The on call Vascular Surgery Schedule revealed EI # 7 was on call on April 10, 2010.
Telephone Interview with EI # 3, ED Physician at Hospital # 1, on April 29, 2010 at 3:00 PM:
EI # 3 says he initially called the MIST Representative (name unknown to EI # 3) at Hospital # 2 and requested to speak to the on call vascular surgery physician. EI # 3 was informed by the representative that the vascular surgeon was busy with a case. According to EI # 3, while he was still on the MIST telephone line, he noticed PI # 1's x-ray revealed a shattered femur. Because of this fracture, EI # 3 stated he requested to speak with the on call trauma physician, EI # 6. EI # 6 (On Call Trauma Physician, Hospital # 2) accepted PI # 1. EI # 3 says he called the helicopter service to transport PI # 1 to Hospital # 2. According to EI # 3 (ER Physician), EI # 7 (On Call Vascular Surgeon, Hospital # 2, called EI #3 and was "very upset." The ED Physician (EI #3) says the Vascular Surgeon (EI # 7) told him to stop the transfer of PI # 1 from Hospital # 1 to Hospital #2.

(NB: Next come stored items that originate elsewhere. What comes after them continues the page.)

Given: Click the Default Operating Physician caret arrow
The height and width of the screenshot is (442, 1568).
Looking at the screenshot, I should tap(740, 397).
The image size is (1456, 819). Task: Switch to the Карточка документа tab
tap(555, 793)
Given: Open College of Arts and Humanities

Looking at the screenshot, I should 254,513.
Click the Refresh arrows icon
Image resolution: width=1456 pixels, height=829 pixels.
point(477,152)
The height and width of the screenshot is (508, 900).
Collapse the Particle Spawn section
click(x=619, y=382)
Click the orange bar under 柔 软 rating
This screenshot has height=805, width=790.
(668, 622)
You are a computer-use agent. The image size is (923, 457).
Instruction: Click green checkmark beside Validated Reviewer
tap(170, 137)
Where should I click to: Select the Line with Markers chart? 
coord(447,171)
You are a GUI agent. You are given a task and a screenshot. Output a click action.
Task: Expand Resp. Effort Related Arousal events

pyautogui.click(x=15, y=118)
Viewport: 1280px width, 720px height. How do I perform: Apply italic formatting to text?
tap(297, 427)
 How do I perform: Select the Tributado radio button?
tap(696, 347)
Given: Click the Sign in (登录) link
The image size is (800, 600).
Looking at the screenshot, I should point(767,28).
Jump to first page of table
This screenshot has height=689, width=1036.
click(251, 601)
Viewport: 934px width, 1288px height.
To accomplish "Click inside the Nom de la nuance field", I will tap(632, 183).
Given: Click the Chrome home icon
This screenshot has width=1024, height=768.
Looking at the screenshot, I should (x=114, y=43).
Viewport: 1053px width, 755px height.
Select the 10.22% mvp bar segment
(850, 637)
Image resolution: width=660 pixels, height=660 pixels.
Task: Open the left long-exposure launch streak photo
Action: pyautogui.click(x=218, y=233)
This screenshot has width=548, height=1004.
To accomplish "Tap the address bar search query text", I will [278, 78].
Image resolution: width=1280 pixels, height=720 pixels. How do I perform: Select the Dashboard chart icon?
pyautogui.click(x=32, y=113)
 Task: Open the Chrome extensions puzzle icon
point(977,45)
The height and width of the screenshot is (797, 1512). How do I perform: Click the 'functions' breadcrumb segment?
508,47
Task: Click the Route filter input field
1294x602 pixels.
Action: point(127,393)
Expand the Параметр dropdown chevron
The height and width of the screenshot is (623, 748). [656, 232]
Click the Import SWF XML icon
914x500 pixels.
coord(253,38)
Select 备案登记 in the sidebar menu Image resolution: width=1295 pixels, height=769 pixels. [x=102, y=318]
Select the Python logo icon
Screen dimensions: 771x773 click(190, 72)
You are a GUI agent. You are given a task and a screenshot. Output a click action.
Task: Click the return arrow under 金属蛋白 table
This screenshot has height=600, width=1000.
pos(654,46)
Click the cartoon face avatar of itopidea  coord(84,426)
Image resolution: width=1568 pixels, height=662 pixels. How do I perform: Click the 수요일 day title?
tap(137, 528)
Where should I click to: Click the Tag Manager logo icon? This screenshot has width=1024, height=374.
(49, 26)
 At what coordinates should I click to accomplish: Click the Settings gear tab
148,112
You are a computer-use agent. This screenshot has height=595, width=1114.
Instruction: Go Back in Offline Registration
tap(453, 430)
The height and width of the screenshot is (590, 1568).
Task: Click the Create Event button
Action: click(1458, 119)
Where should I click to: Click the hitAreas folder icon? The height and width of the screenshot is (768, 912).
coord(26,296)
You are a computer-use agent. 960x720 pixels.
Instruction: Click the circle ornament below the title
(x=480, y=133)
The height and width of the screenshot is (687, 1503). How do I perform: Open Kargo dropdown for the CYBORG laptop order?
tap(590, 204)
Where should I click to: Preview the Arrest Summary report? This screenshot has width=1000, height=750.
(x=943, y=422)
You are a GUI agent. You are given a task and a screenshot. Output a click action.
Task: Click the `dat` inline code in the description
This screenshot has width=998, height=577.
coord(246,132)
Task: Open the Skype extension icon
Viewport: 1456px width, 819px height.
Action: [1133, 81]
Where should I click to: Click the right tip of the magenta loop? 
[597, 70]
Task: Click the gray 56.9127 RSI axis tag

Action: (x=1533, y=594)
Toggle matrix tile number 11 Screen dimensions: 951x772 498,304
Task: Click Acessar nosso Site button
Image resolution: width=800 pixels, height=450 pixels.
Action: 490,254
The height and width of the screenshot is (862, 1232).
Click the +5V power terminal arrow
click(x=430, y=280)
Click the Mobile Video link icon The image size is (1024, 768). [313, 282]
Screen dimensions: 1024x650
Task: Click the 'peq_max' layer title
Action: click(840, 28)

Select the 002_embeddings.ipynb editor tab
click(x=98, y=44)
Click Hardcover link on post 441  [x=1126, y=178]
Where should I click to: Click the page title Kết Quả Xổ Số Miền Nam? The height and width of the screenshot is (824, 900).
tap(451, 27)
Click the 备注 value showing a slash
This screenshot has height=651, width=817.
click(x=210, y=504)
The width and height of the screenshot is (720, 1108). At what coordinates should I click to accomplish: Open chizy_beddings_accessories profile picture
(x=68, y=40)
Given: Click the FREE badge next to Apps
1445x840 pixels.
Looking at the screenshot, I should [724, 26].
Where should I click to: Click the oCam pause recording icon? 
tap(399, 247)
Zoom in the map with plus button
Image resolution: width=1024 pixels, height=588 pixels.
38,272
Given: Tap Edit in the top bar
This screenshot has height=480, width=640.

The ED Physician says he, "Stopped everything," and contacted Hospital # 3. PI # 1 was eventually transferred to Hospital # 3, a local hospital with the capability to treat the patient The surveyor asked the ED Physician the reason he did not initially contact Hospital # 3 and EI # 3 said, "We just typically don't. We refer everything (trauma) to Hospital #2. It's just what we do."